Più di recente, però, sono stati prodotti dalla Chiesa calabrese interessanti documenti ufficiali contro
le mafie cogliendosi anche una maggiore sensibilità alla questione. Altrimenti detto, anche per la
Chiesa calabrese quello dei rapporti ambigui ed ambivalenti con il mondo della ‘ndrangheta
costituisce un problema di non poco conto.
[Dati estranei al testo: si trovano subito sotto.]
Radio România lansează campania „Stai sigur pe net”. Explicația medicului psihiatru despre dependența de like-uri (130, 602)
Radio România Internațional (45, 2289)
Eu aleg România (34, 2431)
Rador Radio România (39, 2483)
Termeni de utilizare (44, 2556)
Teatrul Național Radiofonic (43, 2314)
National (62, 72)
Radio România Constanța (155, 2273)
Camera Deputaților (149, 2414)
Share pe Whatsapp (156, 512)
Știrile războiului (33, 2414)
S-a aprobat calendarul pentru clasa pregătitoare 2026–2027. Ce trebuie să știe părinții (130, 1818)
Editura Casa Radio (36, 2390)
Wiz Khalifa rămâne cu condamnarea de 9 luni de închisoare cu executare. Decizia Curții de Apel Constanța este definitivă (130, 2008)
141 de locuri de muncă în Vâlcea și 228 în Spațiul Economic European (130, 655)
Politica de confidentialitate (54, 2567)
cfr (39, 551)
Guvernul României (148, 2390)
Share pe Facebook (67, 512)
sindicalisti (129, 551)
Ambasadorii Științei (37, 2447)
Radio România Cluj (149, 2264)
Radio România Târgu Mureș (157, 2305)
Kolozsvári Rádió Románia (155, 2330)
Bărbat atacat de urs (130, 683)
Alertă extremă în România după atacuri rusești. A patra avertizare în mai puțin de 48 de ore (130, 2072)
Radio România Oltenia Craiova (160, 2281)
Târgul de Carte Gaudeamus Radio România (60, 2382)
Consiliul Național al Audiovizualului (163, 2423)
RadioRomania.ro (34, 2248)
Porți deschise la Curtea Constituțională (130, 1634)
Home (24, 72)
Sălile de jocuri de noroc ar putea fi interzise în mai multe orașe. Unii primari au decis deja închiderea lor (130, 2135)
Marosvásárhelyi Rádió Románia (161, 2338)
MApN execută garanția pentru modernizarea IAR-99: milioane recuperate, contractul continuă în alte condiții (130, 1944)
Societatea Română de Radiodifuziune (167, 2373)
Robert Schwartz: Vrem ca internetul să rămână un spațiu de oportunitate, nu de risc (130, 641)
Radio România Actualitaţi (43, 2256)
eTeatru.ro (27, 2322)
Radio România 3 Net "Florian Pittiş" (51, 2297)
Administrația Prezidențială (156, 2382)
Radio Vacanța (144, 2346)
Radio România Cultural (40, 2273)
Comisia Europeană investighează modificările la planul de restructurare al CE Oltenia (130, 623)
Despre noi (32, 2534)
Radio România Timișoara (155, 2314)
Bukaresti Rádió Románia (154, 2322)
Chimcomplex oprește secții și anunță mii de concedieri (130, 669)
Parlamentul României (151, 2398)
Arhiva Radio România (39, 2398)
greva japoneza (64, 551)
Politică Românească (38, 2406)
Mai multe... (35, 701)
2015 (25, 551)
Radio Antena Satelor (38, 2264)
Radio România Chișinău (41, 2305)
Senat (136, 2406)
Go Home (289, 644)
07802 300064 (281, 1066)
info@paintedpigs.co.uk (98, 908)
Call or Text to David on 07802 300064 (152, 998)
Invero, già nel 1975, da presidente della Conferenza
episcopale calabrese, monsignor Ferro scriveva un documento, firmato dagli altri vescovi calabresi,
dal titolo “L’episcopato calabro contro la mafia, disonorante piaga della società”. Qui il fenomeno
mafioso viene chiamato “cancro esiziale e soprastruttura parassitaria che rode la nostra compagine
sociale”. Nel 2007, a Falerna, si è tenuto un interessante convegno, dal titolo “E’ cosa nostra”,
organizzato dalla Caritas Calabria, il cui delegato regionale all’epoca era Don Ennio Stamile (Stamile,
Schinella, 2007) a cui ha fatto seguito, nello stesso anno, un documento della Conferenza episcopale
calabra (“Se non vi convertirete, perirete tutti allo stesso modo”) ove si legge che le mafie devono
essere contrastate “perché nemiche del vangelo e della comunità umana”). Quelle citate sono solo
alcuni tra i non pochi atti con cui la Chiesa ufficialmente mostra di voler cambiare strategie e
posizionamento nei riguardi delle mafie. A ricordarci la difficoltà di questo cambiamento stanno preti
come don Memè Ascone, parroco di Rosarno, che, chiamato a testimoniare dal Tribunale di Palmi su
presunti affiliati della cosca Pesce, non ha esitato a definirli buoni fedeli, sempre presenti alle
cerimonie religiose e generosi sostenitori delle attività della parrocchia.